Gānlù tuóluóní zhòu 甘露陀羅尼呪

Sweet-Dew Dhāraṇī Spell by 實叉難陀 (Shíchānántuó, Śikṣānanda, 譯)

About the work

A single-paragraph anonymous-or-semi-anonymous Esoteric dhāraṇī-text traditionally attributed to Śikṣānanda (實叉難陀). The Taishō witness gives the head-line 于闐三藏實叉難陀佛授記寺譯 (“translated by the Khotanese tripiṭaka Śikṣānanda at the Fó-shòu-jì-sì 佛授記寺”), placing it among the short dhāraṇī produced by Śikṣānanda’s atelier alongside the great 80-fascicle Avataṃsaka and his Burning-Face translation KR6j0545 (T1314). The text’s tail-formula gives an alternate title 佛說甘露陀羅尼經 (“Sūtra of the Sweet-Dew Dhāraṇī, Spoken by the Buddha”).

Abstract

The whole text consists of a single transcribed Sanskrit dhāraṇī of about 22 pādas, delimited by the standard Chinese verse-numbering. The opening is the homage-formula:

namaḥ bhagavate amitābhāya tathāgatāya arhate samyak-saṃbuddhāya tadyathā oṃ amṛte amṛtodbhave amṛta-saṃbhave amṛta-garbhe amṛta-siddhe amṛta-teje amṛta-vikrānte amṛta-vikrānta-gāmine amṛta-gagana-kīrti-kare amṛta-dundubhi sarvārthe sarva-tathāgata-sādhanam sarva-karmā-kleśa-kṣayaṃ-kare svāhā

— that is, the Amṛta-rāja-Amitābha sweet-dew dhāraṇī, the principal “long” amṛta-mantra (amṛta-bīja) of the Pure-Land–and–amṛta tradition. The same mantra is also embedded as the Wú-liàng-shòu rúlái gēn-běn tuó-luó-ní 無量壽如來根本陀羅尼 in numerous Tang-period ritual manuals.

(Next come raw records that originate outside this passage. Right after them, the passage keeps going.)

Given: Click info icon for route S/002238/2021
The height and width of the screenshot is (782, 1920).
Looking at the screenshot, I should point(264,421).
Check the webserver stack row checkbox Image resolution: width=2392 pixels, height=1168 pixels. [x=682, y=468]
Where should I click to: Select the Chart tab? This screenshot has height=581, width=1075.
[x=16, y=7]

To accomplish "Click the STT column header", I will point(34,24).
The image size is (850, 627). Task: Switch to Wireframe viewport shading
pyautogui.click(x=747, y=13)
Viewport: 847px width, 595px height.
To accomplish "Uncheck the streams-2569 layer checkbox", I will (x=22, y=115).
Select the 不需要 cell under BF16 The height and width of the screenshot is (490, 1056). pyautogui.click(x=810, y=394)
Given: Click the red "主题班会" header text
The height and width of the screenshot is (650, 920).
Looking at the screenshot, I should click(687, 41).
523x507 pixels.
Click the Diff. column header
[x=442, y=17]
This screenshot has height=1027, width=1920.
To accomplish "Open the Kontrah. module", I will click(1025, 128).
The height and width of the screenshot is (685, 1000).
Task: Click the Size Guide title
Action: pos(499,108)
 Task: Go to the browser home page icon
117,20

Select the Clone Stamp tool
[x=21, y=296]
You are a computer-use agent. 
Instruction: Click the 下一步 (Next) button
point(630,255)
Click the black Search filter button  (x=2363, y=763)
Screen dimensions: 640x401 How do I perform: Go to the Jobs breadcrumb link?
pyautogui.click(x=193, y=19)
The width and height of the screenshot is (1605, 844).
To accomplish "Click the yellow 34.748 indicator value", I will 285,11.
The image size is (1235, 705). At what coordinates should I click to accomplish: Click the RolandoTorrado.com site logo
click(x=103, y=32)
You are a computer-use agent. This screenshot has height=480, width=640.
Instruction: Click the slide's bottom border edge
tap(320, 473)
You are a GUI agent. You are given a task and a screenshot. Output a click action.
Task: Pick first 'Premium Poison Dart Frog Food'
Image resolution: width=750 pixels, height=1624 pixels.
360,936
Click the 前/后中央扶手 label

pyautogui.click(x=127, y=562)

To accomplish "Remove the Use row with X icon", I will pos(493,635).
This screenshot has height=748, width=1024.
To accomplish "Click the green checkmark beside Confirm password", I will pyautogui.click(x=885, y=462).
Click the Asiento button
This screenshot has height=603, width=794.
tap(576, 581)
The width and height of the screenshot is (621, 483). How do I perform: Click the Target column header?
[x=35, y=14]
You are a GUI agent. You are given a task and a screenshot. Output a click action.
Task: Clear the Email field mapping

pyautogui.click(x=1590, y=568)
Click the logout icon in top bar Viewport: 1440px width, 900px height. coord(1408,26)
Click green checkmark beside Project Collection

There is no narrative frame, no offering instruction, and no merit-catalogue — the text is essentially a dhāraṇī-card. Its placement in Taishō vol. 21 immediately after KR6j0547 (the short Sweet-Dew Sūtra dhāraṇī of the Surūpa-kāya / amṛta-rāja family) attests to its function within the Burning-Mouth / amṛta cluster: where T1316 supplies the four-syllable Surūpa amṛta-mantra used to convert water into sweet-dew, T1317 supplies the long Amitābha-amṛta dhāraṇī used to consecrate the same offering. The text remained the standard liturgical form of the Amṛta-rāja dhāraṇī through the medieval and early-modern periods.

Date: although the catalog meta carries the Śikṣānanda attribution and dynasty 唐, the brevity of the text and the absence of any matching colophon make the attribution provisional. The bracket given here (695–704) follows Śikṣānanda’s main Cháng’ān period at the Fó-shòu-jì-sì. If the attribution is incorrect — as is possible for a free-standing dhāraṇī-card — the text may be earlier or somewhat later, but late-seventh-century circulation is independently established by the parallel dhāraṇī’s appearance in other early-Tang ritual texts.

Translations and research

No substantial secondary literature located on T1317 in particular. For the Amitābha amṛta-rāja dhāraṇī tradition more broadly, see the standard treatments of the Pure-Land mantra-cult; the amṛta-segment of the Yán-kǒu cycle is treated in Orzech (1996) and Lye (2003) cited under KR6j0544.